En esta semana, durante un nuevo enfrentamiento de posiciones entre la promoción del aborto y la defensa de la vida, un sacerdote se acercó a activistas proaborto para establecer un diálogo. El ministro creyó que las jóvenes tendrían interés de explicar los argumentos tras sus repetidas consignas, pero las interpeladas no quisieron ni dialogar. Al final explicaron que el ministro de culto nada tenía que aportar a la lucha que aquellas emprenden; dijeron, eso sí, que la Iglesia y sus sacerdotes debían primero atender los casos de abuso y pederastia.

Ante todo, coincido plenamente. Los casos de abuso sexual cometidos por ministros de culto exigen una atención más que prioritaria, urgente. Todavía más, la prevención de cualquier tipo de abuso contra menores o personas vulnerables dentro de instituciones o recintos religiosos debe ser una tarea obligatoria y transversal para toda la organización.

Nadie en sus cabales contravendría a la activista; sin embargo, sí es preciso acotar un par de reflexiones: La cerrazón al diálogo sólo genera más debilidad argumentativa, radicaliza en grado de fanatismo las ideologías abrazadas desde el prejuicio y la ignorancia.

Y, en segundo lugar: La Fundación Ayuda a Niños y Adolescentes en Riesgo (ANAR) publicó en recientes fechas el perfil de los agresores sexuales de menores.
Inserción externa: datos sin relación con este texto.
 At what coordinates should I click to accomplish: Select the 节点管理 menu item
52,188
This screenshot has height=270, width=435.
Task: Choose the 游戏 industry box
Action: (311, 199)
No sorprende que el 80.8% de los abusadores pertenezcan al círculo de confianza del menor; pero sí que el primer perfil agresor (23.3%) sea el propio padre y después compañeros, amigos, tíos y parejas de la madre.
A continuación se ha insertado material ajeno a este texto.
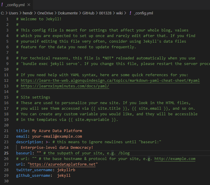Viewport: 210px width, 185px height.
Task: Place cursor in the your-email@example.com value
Action: (x=55, y=136)
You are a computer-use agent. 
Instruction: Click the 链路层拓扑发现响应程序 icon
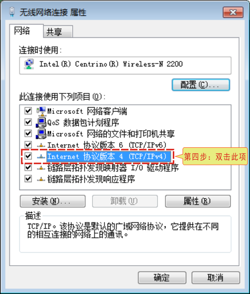41,179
Los datos de la fundación también ayudan a poner en perspectiva que, a pesar del gran estigma social con el que han cargado los ministros de culto, apenas el 0.2% de los casos de abuso son perpetrados por sacerdotes bajo el perfil realizado por la ANAR. No debería existir uno solo, es verdad; pero debe inquietar que mientras los religiosos y en especial la Iglesia católica son los principales señalados mediática y culturalmente como perpetradores de abusos contra menores, los casos de abuso de este sector son menores que incluso los realizados por profesores (3.7), vecinos (1.0), madrastras (0.3) y hasta la abuela (0.3).
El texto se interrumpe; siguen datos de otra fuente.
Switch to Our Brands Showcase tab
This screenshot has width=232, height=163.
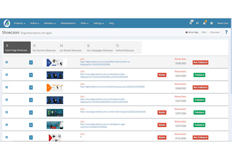(71, 48)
Cada caso, de los miles de abusos cometidos por ministros católicos contra menores, es una historia dolorosa y terrible, indignante y vergonzosa. Y si algo ha ayudado a que, finalmente después de décadas de silencio, prácticamente toda organización católica reconozca hoy sus propias debilidades y busque erradicar este mal entre sus muros y miembros, ha sido el escándalo.

La dolorosa publicación de casos, el seguimiento e investigación mediática y la presión de la indignación social informada por la prensa y los periodistas han sido los arietes con los que se ha vencido el orgullo institucional para que se emprendan proyectos de profundo calado y transformación dentro de la Iglesia católica. Esfuerzos que van desde la casi imposible autocrítica hasta la creación de regulaciones, mecanismos e instancias que ya se ven en muchos rincones de la Iglesia. Esfuerzos que, dolorosamente, no se ven en ninguna otra organización, institución o autoridad social.

Es decir, quizá el estigma tan terrible –injusto como dicen las cifras– sobre la Iglesia católica respecto al abuso sexual de menores ha sido uno de los principales detonantes para que esta institución y muchas de sus organizaciones realmente se aboquen a atender estos casos de lesa naturaleza humana. Lo cual es positivo, aunque también se corre el riesgo de impedir la esperanza de mejoría. Quizá este sentimiento orilló a un sacerdote católico esta semana en Colonia (Alemania) a quitarse la vida después de ser suspendido de su capellanía por acusaciones de presunto abuso sexual.

Es decir, hay algo legítimo en las causas de la lucha en esos colectivos que se mal identifican como ‘feministas’; en el fondo es natural que haya indignación ante la muerte, el abuso, el maltrato o la manipulación de las mujeres, máxime cuando dichas acciones son perpetradas y protegidas por un sistema cultural. El estigma sobre las mujeres, por su opinión o sus actos, es una carga histórica que requiere ir cambiando. Ese estigma, se combate como lo ha intentado la Iglesia católica alrededor del mundo, con trabajo que jamás había realizado para atender víctimas que había invisibilizado; la otra ruta es el suicidio, la insoportable pérdida de sentido.

Aquellas activistas, de consigna fácil y cerrazón al diálogo, ¿hacía qué derrotero encaminarán su lucha?